* _Exercício proposto A_: Copie sem alterações o trecho das entradas que começa na linha que contém "The width and" e vai até a última linha das entradas, incluindo ambas. Não inclua as imagens na resposta.
■ ■ ■ ■ ■ ■ ■
Geração espiritual

Sermão pelo Rev. Cristóvão R. Nobre

“Pois possuíste os meus rins; cobriste-me no ventre de minha mãe. Eu te louvarei, porque de um modo assombroso, e tão maravilhoso fui feito; maravilhosas são as tuas obras, e a minha alma o sabe muito bem. Os meus ossos não te foram encobertos, quando no oculto fui feito, e entretecido nas profundezas da terra.   Os teus olhos viram o meu corpo ainda informe; e no teu livro todas estas coisas foram escritas; as quais em continuação foram formadas, quando nem ainda uma delas havia”

 (Salmo 139, partes).

 

É muito comum, na Palavra, a Igreja ser comparada a uma mulher: noiva, esposa e mãe, e isto não vem de outra parte senão do processo de regeneração do homem.
Ocorre com a regeneração do homem espiritual o mesmo que ocorre com sua geração natural. O Senhor é o Pai. A vida e a alma vêm dEle, somente. Ele é que cria o homem espiritual. A Igreja é a mãe, porque o processo de regeneração só pode ocorrer no ambiente da Igreja, o reino de Deus na terra.
O processo todo acontece quando o Senhor insinua as verdades, como semente.
Os que recebem a verdade no coração, isto é, com vontade de aplicá-las na vida, são como a terra fértil ou como a mãe fecunda.
A verdade germina e começa a dar início a uma nova vida.
O processo começou em nós no dia em que ouvimos a Palavra do Senhor com atenção, reconhecemos nossa condição de desvio, de erro, nossa necessidade de mudar o rumo de nossas vidas. No momento em que renegamos ao mal e ao pecado por causa da Palavra do Senhor, começou uma nova vida.
A vida nova é a nossa consciência, que nos faz conscientes de nossos erros e também dos novos valores, espirituais, que temos de buscar.
Tornamo-nos gradativamente mais conscientes dos erros, enganos e falsidades, bem como os males e cobiças. Passamos a ter noção de que esses elementos serão a morte em nós, se continuarmos a viver imersos neles.
O instante em que o Senhor nos dá a noção disso foi descrito no Salmo: Os meus ossos não te foram encobertos, quando no oculto fui feito, e entretecido nas profundezas da terra”, onde os “ossos” não encobertos representam as falsidades que se tornaram manifestas a nós (AE 167). O ventre ou “útero” de minha mãe são os interiores do pensamento e do entendimento, onde essa descoberta acontece.
Quando essa consciência começou a agir, era como uma outra pessoa, uma nova criatura dentro de nós.
Essa nova criatura em nós é que nos alerta, nos exorta, nos chama a atenção.
Ela é implantada por meio da verdade e no ambiente propício à instauração da vida que idealizamos e agora buscamos, a vida do céu
O Senhor implanta a verdade, e o ambiente propício de nosso novo nascimento é provido pela Igreja.
■ ■ ■ ■ ■ ■ ■
* _Exercício proposto B_: No sermão sobre a geração espiritual, por que a Igreja é chamada de mãe?
■ ■ ■ ■ ■ ■ ■
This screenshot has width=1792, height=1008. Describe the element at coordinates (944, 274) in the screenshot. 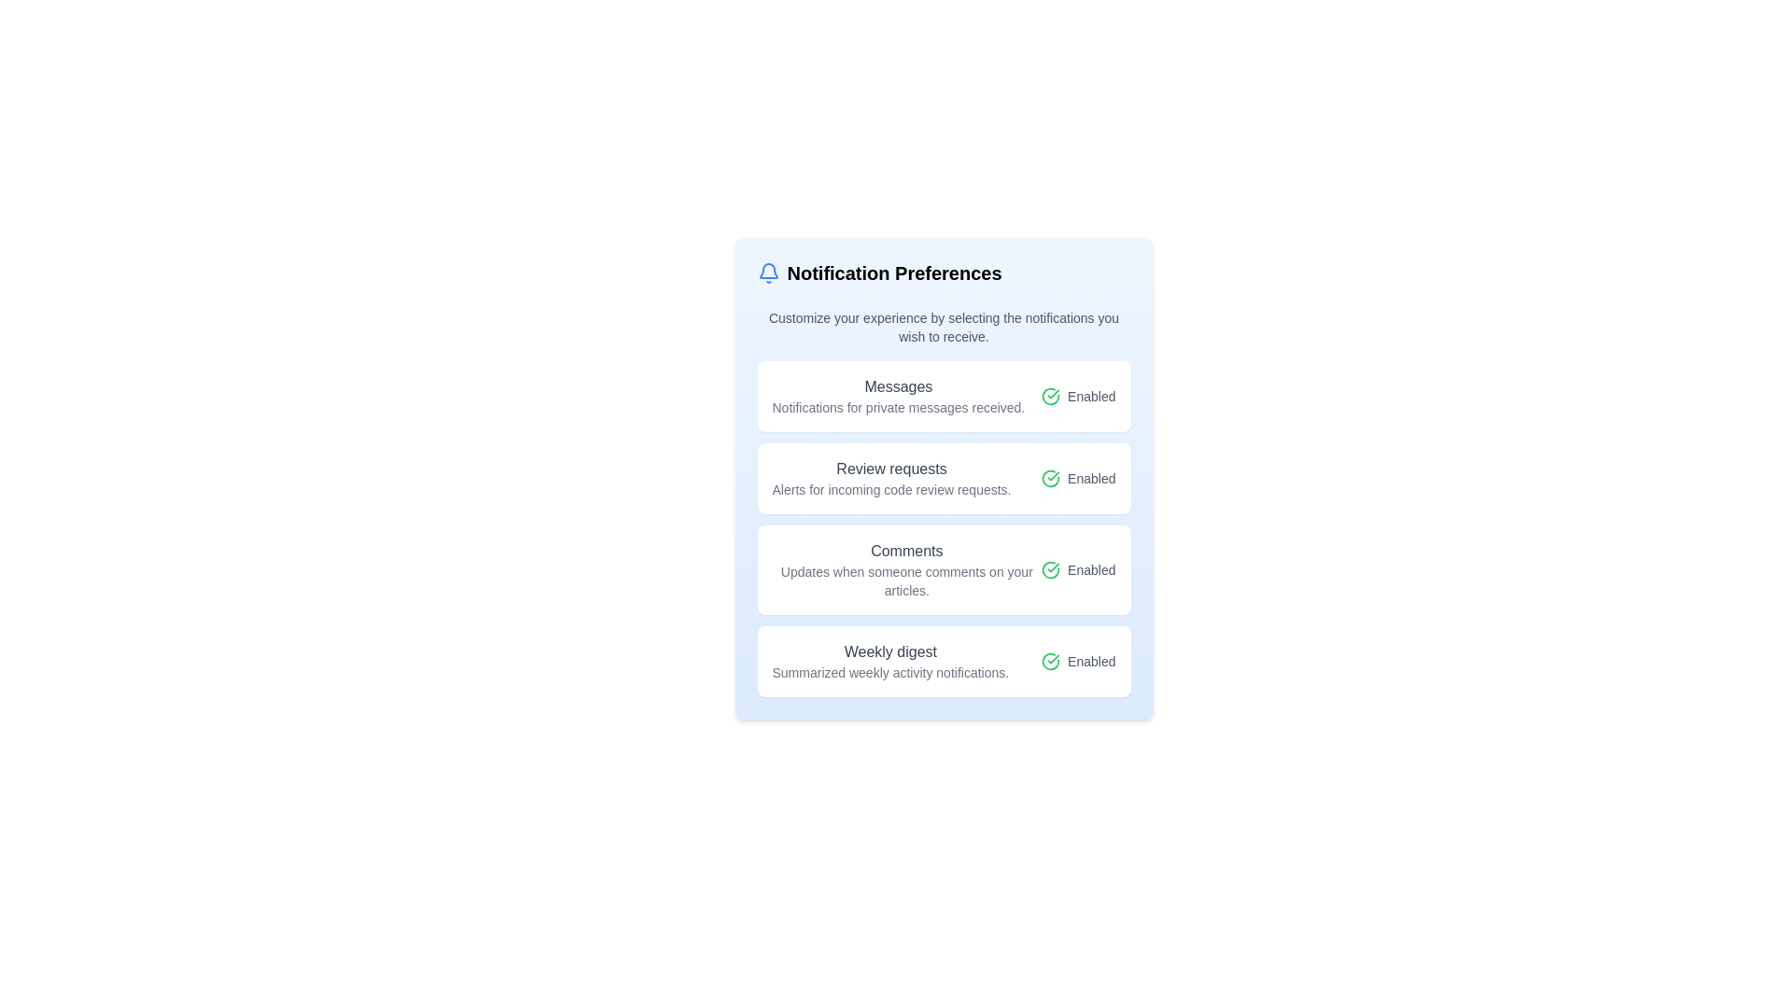

I see `the header labeled 'Notification Preferences' with a blue bell icon located at the top of the notification settings card` at that location.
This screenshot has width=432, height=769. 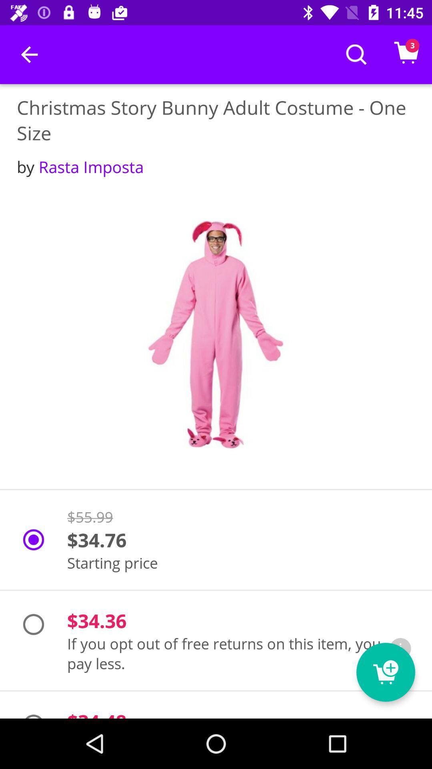 What do you see at coordinates (80, 166) in the screenshot?
I see `the icon below christmas story bunny icon` at bounding box center [80, 166].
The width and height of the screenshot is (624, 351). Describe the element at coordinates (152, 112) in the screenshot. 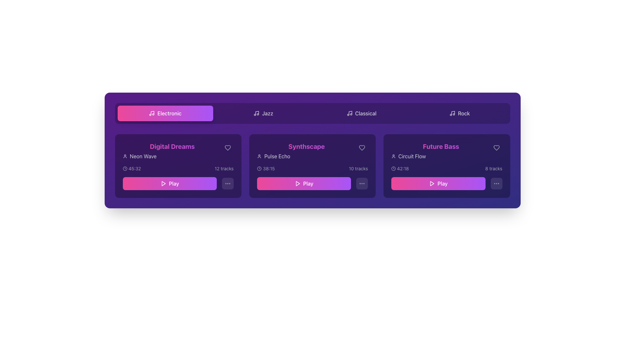

I see `the music genre icon representing 'Electronic', located in the left-most tab with musical note elements, specifically near the bottom of the note's stem` at that location.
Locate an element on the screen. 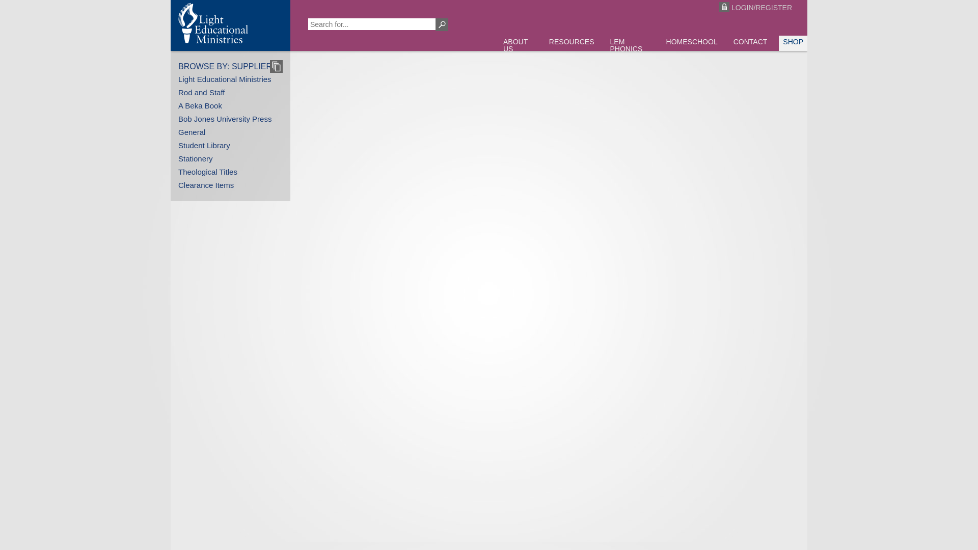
■ ■ ■ ■ ■ ■ ■
* _Resposta A_:
The width and height of the screenshot is (624, 351). Describe the element at coordinates (152, 112) in the screenshot. 

I see `the music genre icon representing 'Electronic', located in the left-most tab with musical note elements, specifically near the bottom of the note's stem` at that location.
Locate an element on the screen. 

* _Resposta B_: Porque o processo de regeneração só pode ocorrer no ambiente da Igreja, o reino de Deus na terra.